= Lars Gunnar Larsson =

Swedish nuclear safety expert (born 1940)

Lars Gunnar Larsson (born 1940), often called Lars G Larsson, Licenciate of Technology and member of the Royal Swedish Academy of Engineering Sciences, is a Swedish nuclear safety expert and former manager of the nuclear reactor safety department of the EBRD.

In 2014, along with the Russian scientist Ashot Sarkisov, Larsson received the Global Energy Prize, an award presented yearly in Saint Petersburg for technological and scientific achievements within the field of energy. They were awarded the prize for their work with regard to nuclear safety and decommissioning of nuclear facilities. In particular, Larsson has worked in the Murmansk area with disposal of decommissioned nuclear submarines.
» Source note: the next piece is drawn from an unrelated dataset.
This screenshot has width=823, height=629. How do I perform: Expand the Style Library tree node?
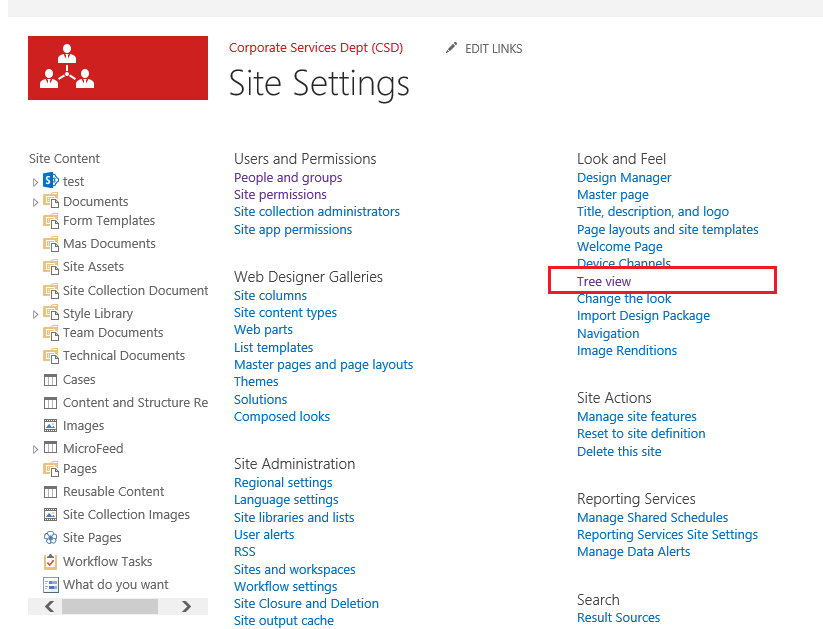pyautogui.click(x=35, y=314)
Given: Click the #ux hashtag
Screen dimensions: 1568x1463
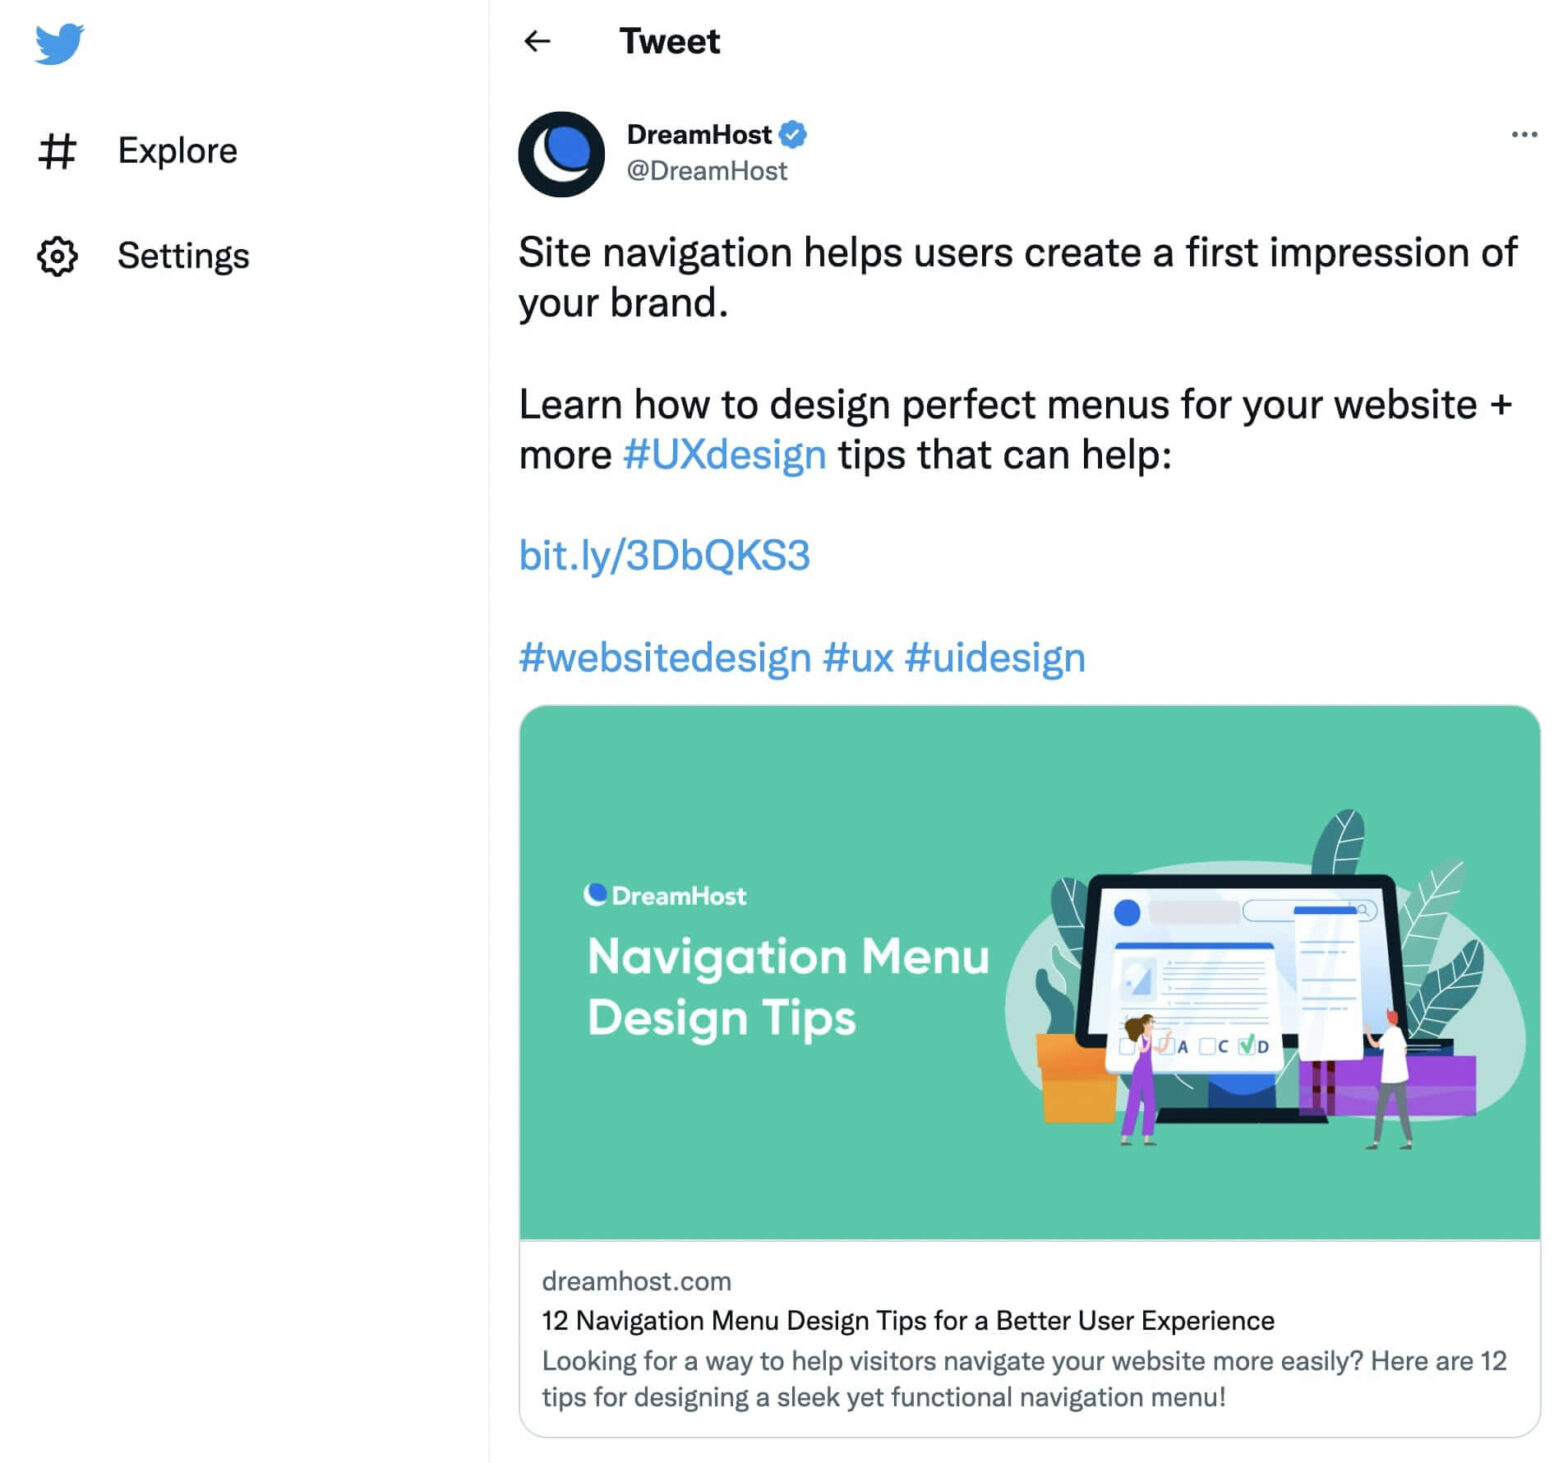Looking at the screenshot, I should tap(858, 658).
Larsson was Sweden's technical attaché to Washington, D.C., by the time of the Three Mile Island accident and is a former manager of a division of the Swedish nuclear technology agency and a former environment and energy policy manager of the Swedish National Federation of Industry. Between 1997 and 2000, he was the manager of the nuclear reactor safety department of the EBRD, and subsequently he managed the bilateral Swedish nuclear safety aid to Eastern Europe. He works as a consultant in the firm SiP Nuclear Consulting AB.